As the parties supporting the president look set to make considerable gains which could give Mr Uribe a decisive advantage in May's presidential election, commentators paint a panorama which is far from encouraging.
A leading Bogota newspaper, El Espectador, laments what is sees as "the unacceptable penetration of crime in politics", pointing to the involvement of paramilitary groups and drugs traffickers in many rural areas.
It says that "faced with this crude reality", voters had to use their most assiduous judgement "to vote for candidates who were free of any suspicion".
Despite its relief that the threatened onslaught of the Farc rebel group failed to materialise, the paper is nevertheless unhappy about the absence of competing political platforms, believing this "effectively turned the election into a plebiscite on the president's second term".
This theme is echoed in El Colombiano. "Young people who wanted to vote found themselves orphans of proposals and ideas."
Both El Espectador and El Colombiano pick up on the high level of abstention of the Colombian diaspora.
"The apathy of Colombians who live abroad is all too evident. These four million compatriots don't feel sufficiently represented," writes El Colombiano.

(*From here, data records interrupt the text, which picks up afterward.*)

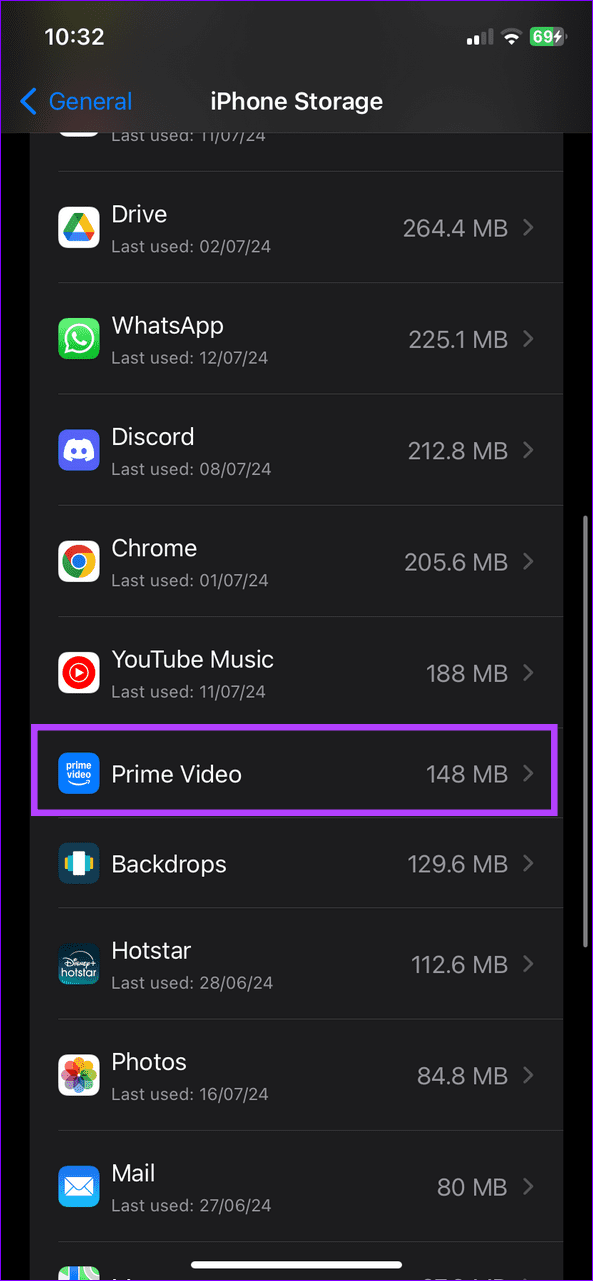Expand the Mail storage details chevron
This screenshot has height=1281, width=593.
pos(528,1186)
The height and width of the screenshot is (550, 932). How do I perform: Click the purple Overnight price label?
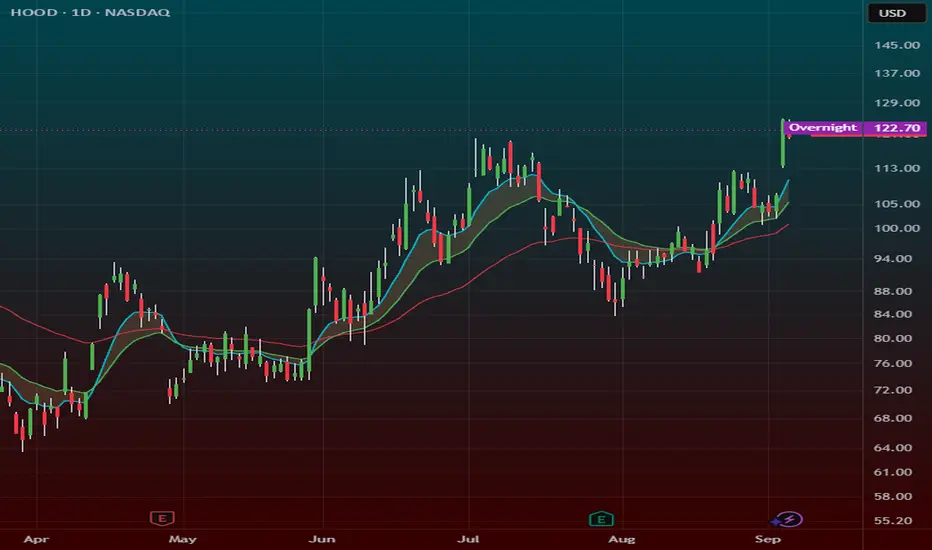pyautogui.click(x=823, y=128)
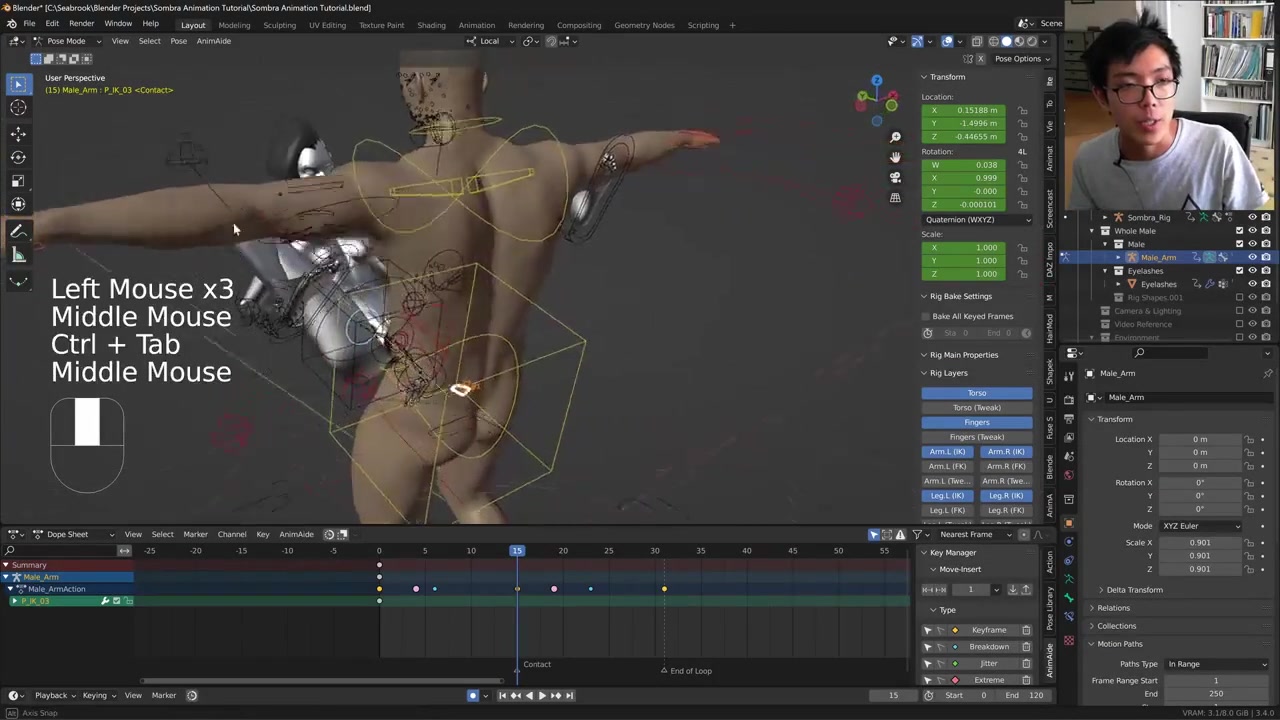Toggle camera view in viewport navigation
This screenshot has height=720, width=1280.
click(x=895, y=177)
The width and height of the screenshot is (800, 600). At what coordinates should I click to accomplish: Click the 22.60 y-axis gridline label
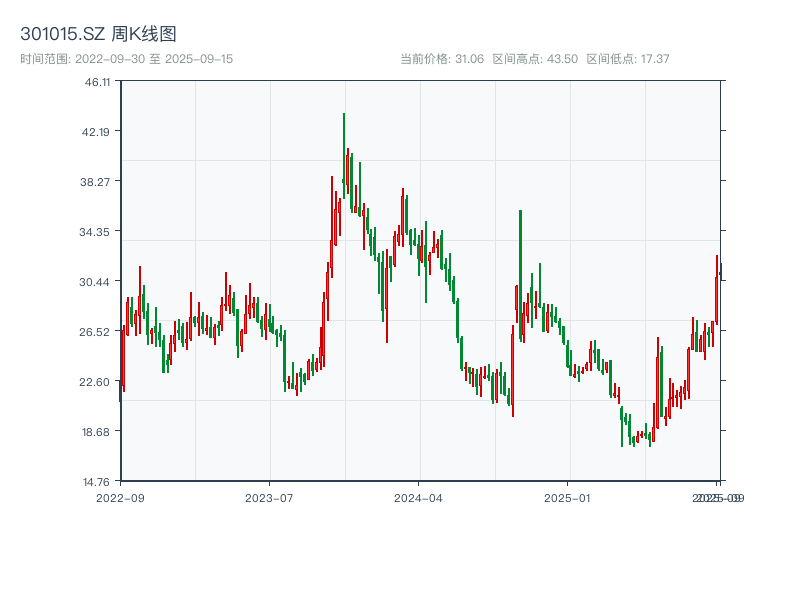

While criticising the electoral authorities for failing to sufficient training in the use of new voting cards, it nevertheless praises the electorate for "giving a good example of civic behaviour and civility and the armed forces for maintaining tranquillity".
Demands for action
"Uribe turns the screw," reads a headline in the influential El Tiempo. "The result gives the government a bigger majority than expected in Congress and practically confirms the re-election of President Alvaro Uribe."

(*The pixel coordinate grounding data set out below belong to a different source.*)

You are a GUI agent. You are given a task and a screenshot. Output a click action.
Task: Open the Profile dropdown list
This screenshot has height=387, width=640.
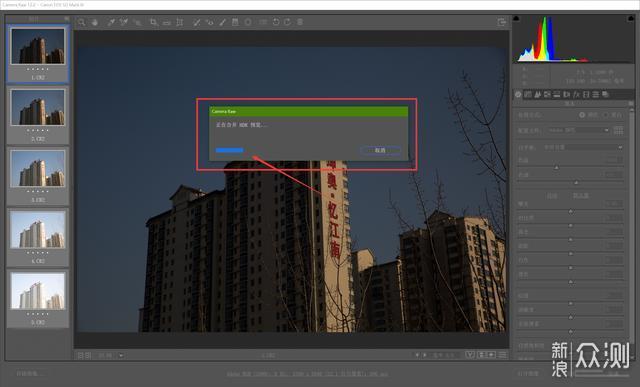point(578,130)
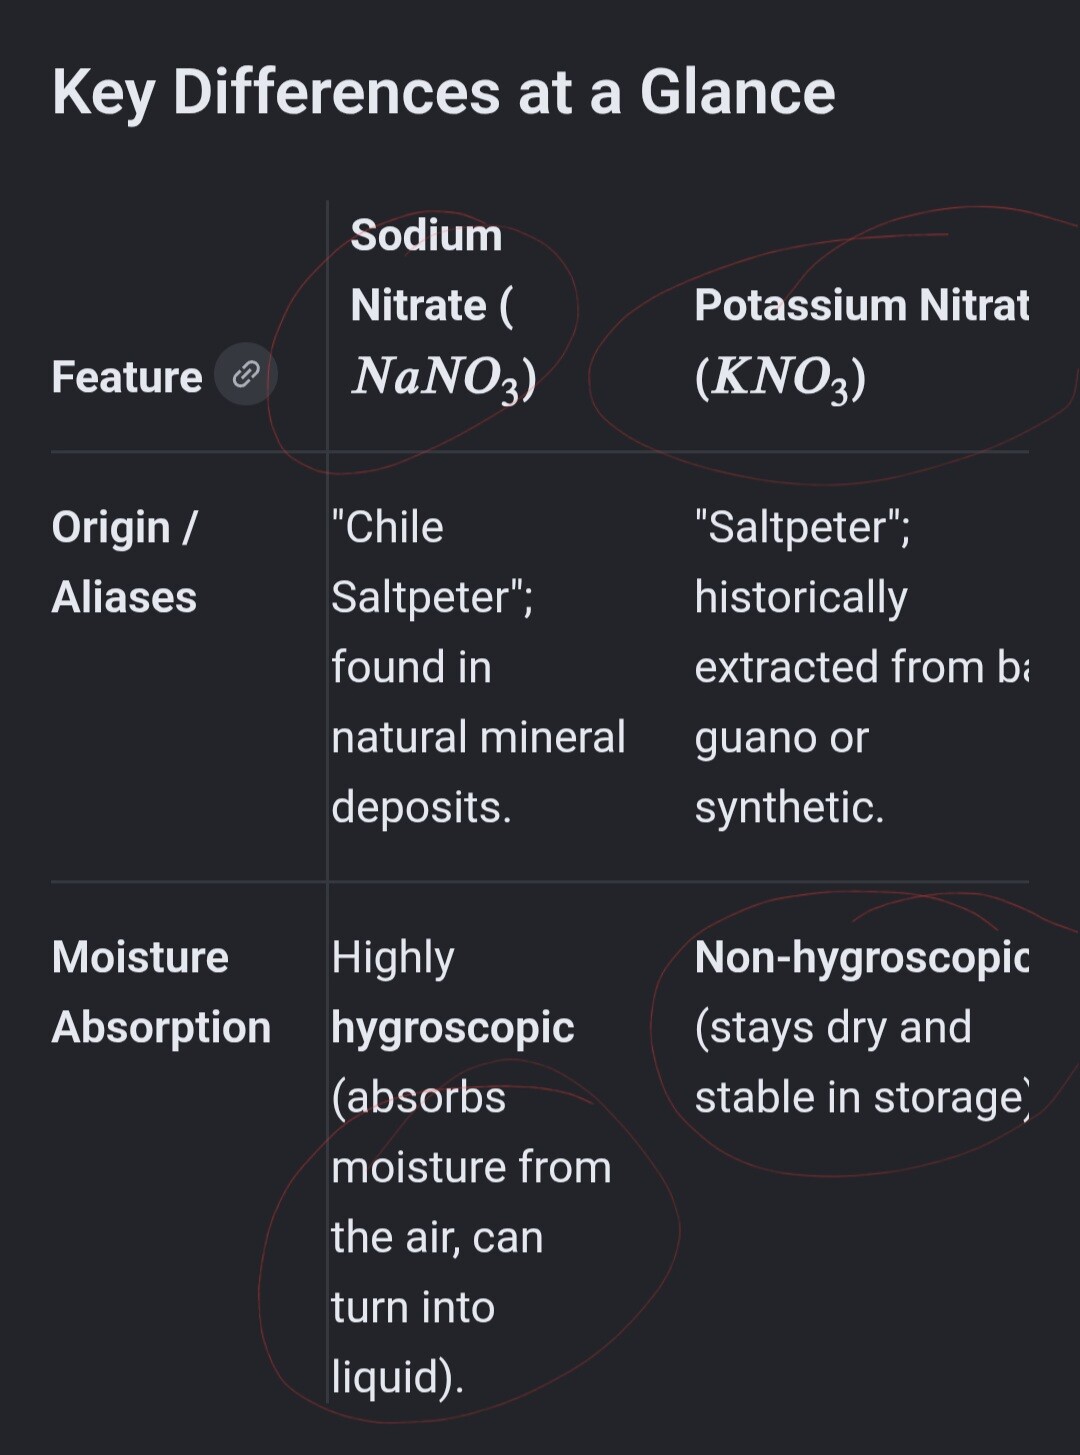Image resolution: width=1080 pixels, height=1455 pixels.
Task: Select the Origin / Aliases row label
Action: [x=125, y=562]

"Yesterday's vote was also a resounding rejection of the Farc rebels," El Tiempo also argues.
The Cucuta paper La Opinion believes "the country faces many grave problems" and calls for a parliament "which expresses the opinions of all the different political forces".
A leading business daily, La Republica, expresses particular concern over the state of the country's transport infrastructure and calls on the new parliament to take the bull by the horns.
"Colombia continues to be one of the most backward nations in the world in terms of roads, railways, navigable waterways, ports, airports, urban transit systems (apart from Bogota and Medellin)," the paper argues, calling for urgent action to make it more competitive.
"We need a Congress that thinks big. This will require a change of mentality and much audacious action."